Improving survey measurement of household finances: A review of new technologies and data sources
Jul 25, 15:45
There is much hype about the potential of process-generated data and new technologies to collect data for research. These include data generated by social media (e.g. facebook or twitter) or new technologies (e.g. smartphone apps or sensors) as well as administrative processes of private companies (e.g. credit rating data) or local and national government (e.g. health, education or benefit records). These new data sources are typically considered cheap to collect, or already exist, often include large volumes of data, may provide good quality objective data, may be measured passively, may measure concepts that cannot be measured with survey questions, or measure concepts in greater detail. In reality, access to process generated data is often difficult to obtain. Such data also have several limitations that can affect their suitability for research, most notably coverage of the population of interest, limited covariates and data that are often designed for a different purpose than is needed for research..
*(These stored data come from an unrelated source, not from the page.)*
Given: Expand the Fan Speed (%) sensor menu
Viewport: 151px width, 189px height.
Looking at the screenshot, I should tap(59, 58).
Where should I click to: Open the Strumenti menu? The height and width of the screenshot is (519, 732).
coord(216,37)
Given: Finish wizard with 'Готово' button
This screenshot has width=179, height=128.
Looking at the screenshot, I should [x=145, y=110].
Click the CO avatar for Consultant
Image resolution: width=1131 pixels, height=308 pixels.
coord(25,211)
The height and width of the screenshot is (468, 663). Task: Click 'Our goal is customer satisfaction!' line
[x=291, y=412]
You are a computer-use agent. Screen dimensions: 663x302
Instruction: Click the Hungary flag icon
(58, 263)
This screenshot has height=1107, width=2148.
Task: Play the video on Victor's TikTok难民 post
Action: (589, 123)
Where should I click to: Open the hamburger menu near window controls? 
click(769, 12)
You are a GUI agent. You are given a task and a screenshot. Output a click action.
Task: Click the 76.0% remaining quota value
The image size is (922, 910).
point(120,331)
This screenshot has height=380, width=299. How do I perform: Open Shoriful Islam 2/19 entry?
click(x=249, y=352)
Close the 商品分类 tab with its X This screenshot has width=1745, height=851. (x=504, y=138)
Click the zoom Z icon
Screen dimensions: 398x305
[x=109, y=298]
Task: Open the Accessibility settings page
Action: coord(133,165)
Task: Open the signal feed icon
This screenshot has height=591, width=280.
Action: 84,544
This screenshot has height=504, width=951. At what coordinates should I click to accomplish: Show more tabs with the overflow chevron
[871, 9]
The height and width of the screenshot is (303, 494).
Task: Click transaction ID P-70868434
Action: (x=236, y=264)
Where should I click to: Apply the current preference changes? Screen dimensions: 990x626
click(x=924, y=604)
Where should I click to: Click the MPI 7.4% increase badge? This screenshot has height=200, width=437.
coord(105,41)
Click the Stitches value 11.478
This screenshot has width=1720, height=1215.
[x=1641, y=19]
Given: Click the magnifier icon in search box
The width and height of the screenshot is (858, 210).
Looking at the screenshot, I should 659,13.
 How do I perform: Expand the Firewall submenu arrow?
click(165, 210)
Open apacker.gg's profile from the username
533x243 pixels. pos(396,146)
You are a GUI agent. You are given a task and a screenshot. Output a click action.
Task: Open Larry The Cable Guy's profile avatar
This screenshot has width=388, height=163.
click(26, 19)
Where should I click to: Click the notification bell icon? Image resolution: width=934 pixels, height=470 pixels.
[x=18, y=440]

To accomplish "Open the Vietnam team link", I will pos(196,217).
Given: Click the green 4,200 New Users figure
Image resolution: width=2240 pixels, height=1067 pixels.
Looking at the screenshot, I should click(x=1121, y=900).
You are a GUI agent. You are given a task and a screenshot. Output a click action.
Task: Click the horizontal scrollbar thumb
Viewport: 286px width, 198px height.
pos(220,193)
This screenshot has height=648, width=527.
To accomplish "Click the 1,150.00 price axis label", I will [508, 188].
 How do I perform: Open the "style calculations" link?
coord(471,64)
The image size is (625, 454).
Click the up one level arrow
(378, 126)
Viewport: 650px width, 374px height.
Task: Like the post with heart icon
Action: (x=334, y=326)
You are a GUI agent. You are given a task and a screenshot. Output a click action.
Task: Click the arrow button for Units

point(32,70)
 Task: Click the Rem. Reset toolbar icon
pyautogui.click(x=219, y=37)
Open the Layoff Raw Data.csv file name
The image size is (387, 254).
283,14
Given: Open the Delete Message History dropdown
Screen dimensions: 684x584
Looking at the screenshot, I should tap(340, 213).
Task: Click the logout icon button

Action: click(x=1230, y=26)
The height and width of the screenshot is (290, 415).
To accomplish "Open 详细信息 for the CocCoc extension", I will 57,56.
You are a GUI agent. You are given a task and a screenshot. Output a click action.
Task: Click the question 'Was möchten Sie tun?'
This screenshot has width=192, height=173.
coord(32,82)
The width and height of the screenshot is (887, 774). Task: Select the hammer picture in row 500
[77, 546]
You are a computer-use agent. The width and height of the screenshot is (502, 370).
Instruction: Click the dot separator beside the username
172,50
In this chapter we review different new technologies and process-generated data that could be used to enhance the measurement of household finances in longitudinal surveys: data collected with barcode and till receipt scanning, or from financial aggregator websites, supermarket loyalty cards, credit cards and credit rating agencies.
The aim of this review is to contribute to a greater understanding of errors that may arise at different stages of data collection (with new technologies), or of the data generating mechanism (with process-generated data) and how resulting errors affect data quality. This will inform research and development into methods to reduce the likelihood and impact of errors.
For each of the data sources and technologies, we review existing published and grey literature focusing on what, if anything, is known about: (i) the content of what can be measured, (ii) which research questions have been addressed using these data, (iii) whether the data have been used as free-standing data sources or linked to probability sample surveys, and (iv) the quality of the data regarding representativeness and measurement quality. The review is structured around an adapted version of the Total Survey Error framework we have developed for evaluating these new data sources, and concludes with a discussion of implications for survey practice and research needs.